試験召喚システム

https://github.com/KOU050223/BakaAndTestSummonTheBeasts

Next.js

Go

TypeScript

Ruby

PostgreSQL

学校のテストの点数が召喚獣になるクラス対抗バトルアプリ

ウオミー

Maaakia

NPC

るいるい

推しアイデア

学校のテストを「やらされるもの」から「点数を活かして遊びたい」というアイデア!

作った背景

バカとテストと召喚獣の試験召喚システムを再現したいと思ったから!

推し技術

型安全な開発!

プロジェクト詳細

試験召喚システムとは

「ここ文月学園は、世界初の特殊なシステムを導入した進学校である。」

というナレーションから始まるバカとテストと召喚獣という作品に登場するシステムです。 概要は学力試験の点数をそのまま自身の能力値を持つ「召喚獣」として可視化し、クラス同士の対戦(試験召喚戦争)を可能にするシステムです。 このプロダクトはこの試験召喚システムという作品内に出てくるものを現実で再現していくプロダクトです。

リンク

デプロイ Figma ドメイン(Wikipedia) デモ動画①試験作成から採点送信までのフロー デモ動画②試験召喚システム完成版 デモ動画③管理者画面

使用技術(選定理由)

フロントエンド

Next.js 16.2.9 React 19.2.4 TypeScript 5.9.3 TailwindCSS 4.3.0 TanStack Query 5.101.0 Zustand 5.0.14 Vitest 4.1.9 ReactThreeFiber @pixiv/three-vrm

バトル・3D描画のCSRと、認証・管理画面のSSRをページ単位で使い分けるためNext.js(App Router)を採用しました。

TypeScriptはOpenAPIスキーマから型を自動生成することでフロントとバックの型ズレをコンパイル時に防ぎ、TailwindCSSはゲームのダークテーマをユーティリティクラスで素早く構築するために採用しています。

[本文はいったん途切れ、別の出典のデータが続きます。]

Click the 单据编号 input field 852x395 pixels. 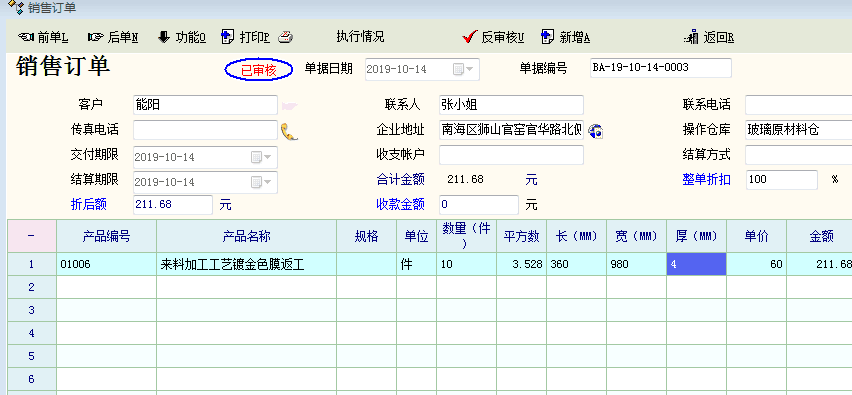(x=660, y=68)
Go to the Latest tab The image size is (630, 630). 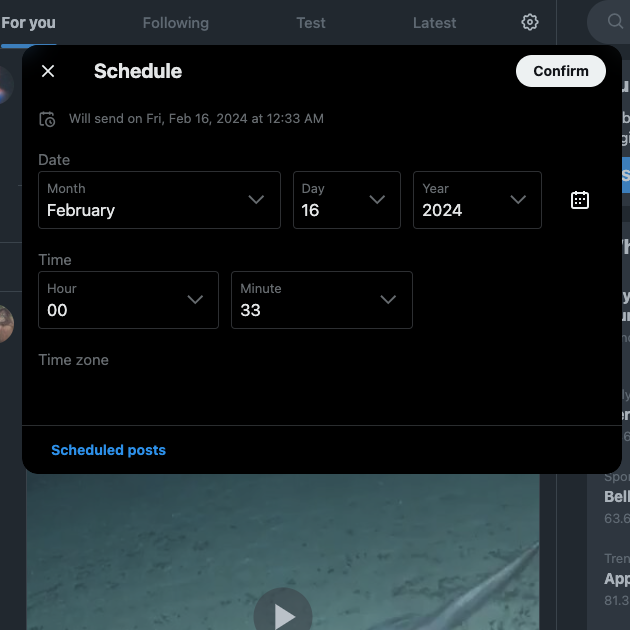pos(434,22)
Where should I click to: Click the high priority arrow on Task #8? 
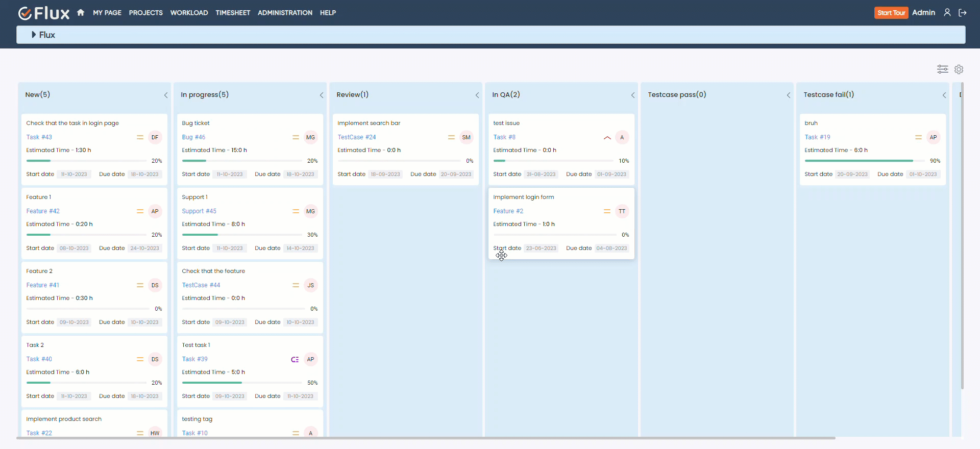607,138
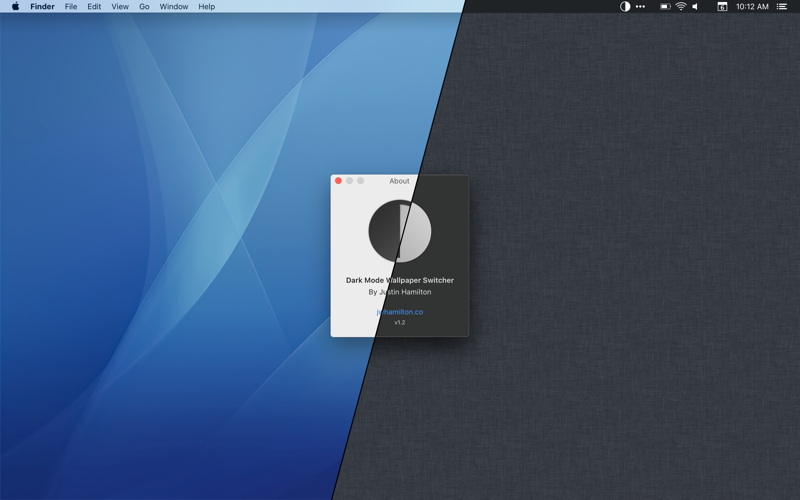The width and height of the screenshot is (800, 500).
Task: Open the View menu
Action: click(120, 7)
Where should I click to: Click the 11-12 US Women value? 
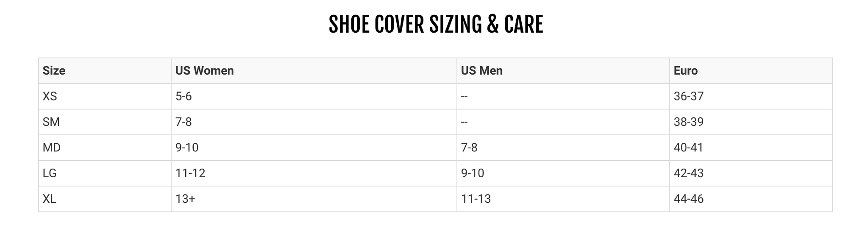(x=190, y=173)
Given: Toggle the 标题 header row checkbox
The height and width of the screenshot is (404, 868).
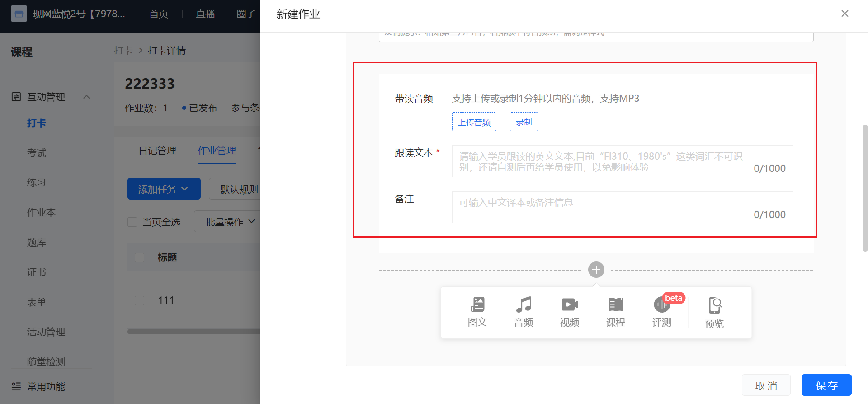Looking at the screenshot, I should pos(140,257).
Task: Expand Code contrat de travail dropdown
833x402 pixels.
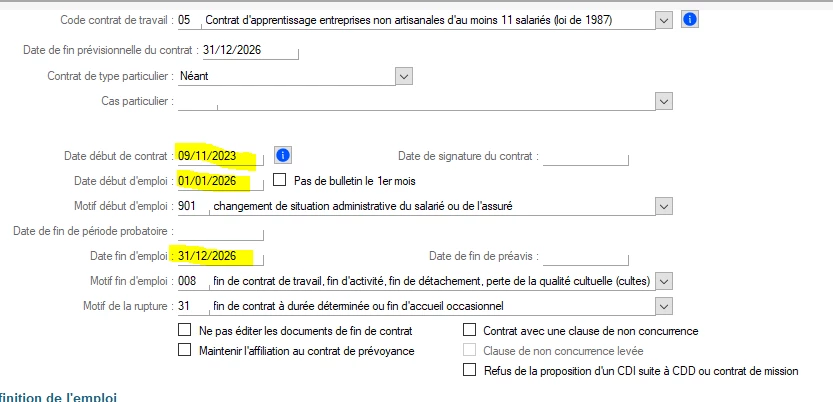Action: [664, 20]
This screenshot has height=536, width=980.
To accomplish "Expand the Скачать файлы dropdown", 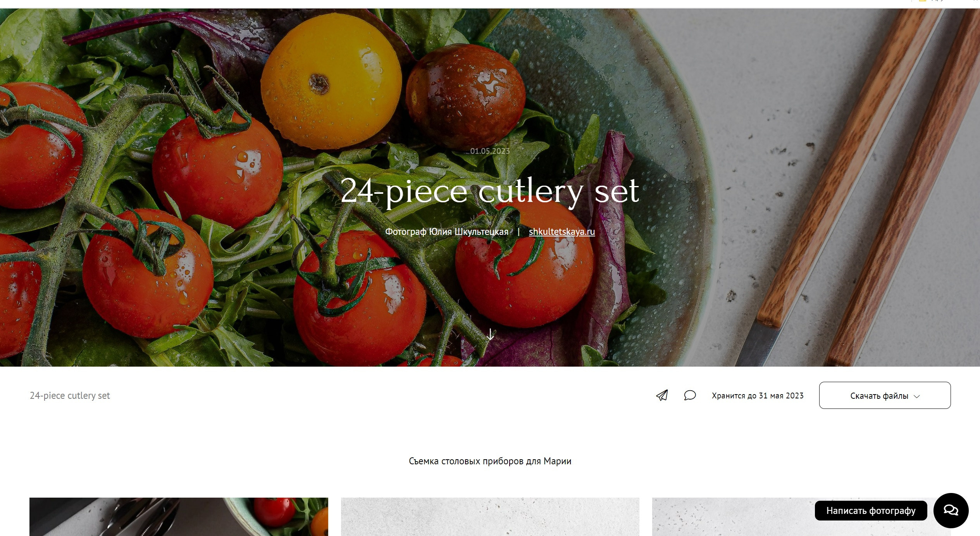I will click(x=885, y=395).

サーバー状態の取得・キャッシュにはTanStack Query、バトルのリアルタイム状態管理には軽量なZustand、テストはNext.jsとの相性が良いVitestを採用しました。

バックエンド

Ruby 4.0.5 Ruby on Rails 8.1.3 Go 1.26.3

APIサーバーにはRuby on Railsを採用! 開発の流れ・形が決まっている分RESTAPIを作る速度は爆速だろうという理由で採用! また、開発経験が多いメンバー2名両方が触れるバックエンドの技術として上がったため属人化を避けるために採用しました。 DBマイグレーション・認証・ジョブキューなどの機能が揃っており、開発速度を重視した選択です。

リアルタイムのバトルロジックにはGoを採用しています。WebSocketを使った同時接続処理に強く、Railsより軽量で高速なため、ゲームのリアルタイム通信に適していると判断しました。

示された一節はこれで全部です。